For one, Drill is fully ANSI SQL compliant. But more importantly, Drill is built around the “data exploration first” principle. Drill supports out of the box several SQL and NoSQL data sources, self-describing data like Avro, Parquet or HBase tables and even complex nested JSON structured data sources. And if SQL interface is not enough, users can connect analytics software to a Drill data source through the ODBC connector it provides.
Data Exploration First means that Drill can query unstructured complex JSON structures without flattening or converting them into a fixed schema. In contrast to schema before read SQL-On-Hadoop technologies like Apache Hive, Apache Drill lets users exploring schema-less data. Drill’s query engine can discover the data schema and prepare query plans matching the SQL queries applied to the dataset.

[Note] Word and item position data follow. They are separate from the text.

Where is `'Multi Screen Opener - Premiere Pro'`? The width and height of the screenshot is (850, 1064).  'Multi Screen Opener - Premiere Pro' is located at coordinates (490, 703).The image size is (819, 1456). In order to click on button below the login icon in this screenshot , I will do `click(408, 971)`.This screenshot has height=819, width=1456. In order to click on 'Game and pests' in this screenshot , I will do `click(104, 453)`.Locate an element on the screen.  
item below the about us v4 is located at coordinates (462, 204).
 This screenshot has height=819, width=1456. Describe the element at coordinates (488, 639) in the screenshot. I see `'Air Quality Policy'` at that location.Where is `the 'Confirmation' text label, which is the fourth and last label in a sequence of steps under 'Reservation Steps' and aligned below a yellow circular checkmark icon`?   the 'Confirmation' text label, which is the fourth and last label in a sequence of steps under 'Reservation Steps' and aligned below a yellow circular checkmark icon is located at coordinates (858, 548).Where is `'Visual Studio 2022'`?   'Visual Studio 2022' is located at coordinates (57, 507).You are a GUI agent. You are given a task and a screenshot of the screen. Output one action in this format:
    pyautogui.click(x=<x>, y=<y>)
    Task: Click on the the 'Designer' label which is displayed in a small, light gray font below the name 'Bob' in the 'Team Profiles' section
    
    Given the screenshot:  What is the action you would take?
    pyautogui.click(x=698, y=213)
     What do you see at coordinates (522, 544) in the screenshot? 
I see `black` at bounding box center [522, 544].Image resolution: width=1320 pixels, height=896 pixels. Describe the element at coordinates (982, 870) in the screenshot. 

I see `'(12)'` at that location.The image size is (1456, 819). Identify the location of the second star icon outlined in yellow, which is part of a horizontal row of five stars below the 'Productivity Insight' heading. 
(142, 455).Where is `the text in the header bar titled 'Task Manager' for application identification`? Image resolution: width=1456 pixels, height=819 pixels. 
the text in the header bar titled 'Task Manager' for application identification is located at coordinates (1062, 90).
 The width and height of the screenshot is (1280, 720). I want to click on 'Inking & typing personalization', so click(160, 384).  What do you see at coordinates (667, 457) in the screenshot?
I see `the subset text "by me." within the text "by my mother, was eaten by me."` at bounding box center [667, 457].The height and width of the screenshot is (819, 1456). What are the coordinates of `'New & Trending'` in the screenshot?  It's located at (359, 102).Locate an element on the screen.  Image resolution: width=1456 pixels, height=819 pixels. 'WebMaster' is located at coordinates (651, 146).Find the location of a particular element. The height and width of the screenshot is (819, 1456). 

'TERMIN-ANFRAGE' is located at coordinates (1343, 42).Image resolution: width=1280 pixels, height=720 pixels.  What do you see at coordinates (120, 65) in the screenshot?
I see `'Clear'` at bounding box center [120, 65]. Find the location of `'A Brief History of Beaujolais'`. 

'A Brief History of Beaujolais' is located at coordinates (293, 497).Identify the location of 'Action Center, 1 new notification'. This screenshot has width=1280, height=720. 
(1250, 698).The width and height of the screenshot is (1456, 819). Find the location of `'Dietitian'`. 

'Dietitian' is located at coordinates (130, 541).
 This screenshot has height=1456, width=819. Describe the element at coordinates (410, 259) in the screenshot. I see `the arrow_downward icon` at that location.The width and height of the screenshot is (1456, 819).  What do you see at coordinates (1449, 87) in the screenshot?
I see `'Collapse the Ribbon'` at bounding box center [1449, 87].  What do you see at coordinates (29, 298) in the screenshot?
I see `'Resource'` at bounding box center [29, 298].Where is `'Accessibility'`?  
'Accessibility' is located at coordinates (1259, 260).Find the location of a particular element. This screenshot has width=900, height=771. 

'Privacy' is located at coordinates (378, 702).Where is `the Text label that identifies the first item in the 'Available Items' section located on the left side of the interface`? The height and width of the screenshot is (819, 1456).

Apache Drill can be used alongside MapReduce jobs complementing it rather than substituting it. When there is need for quick data exploration and interactive analysis in unstructured data Drill can definitely help. Hadoop MapReduce is still the platform of choice for batch processing in the Big Data world.
MapR has been offering a developer preview of Apache Drill in earlier versions of its Hadoop distribution but Drill 0.5.0, shipped on September 12 is the first beta-quality release. Apart from Drill, there are several other technologies offering SQL-on-Hadoop each with its strengths and weaknesses. MapR 4.0.1 release offers four more different technologies in this aspect, namely Apache Hive, Apache Spark SQL, Cloudera Impala and Vertica integration.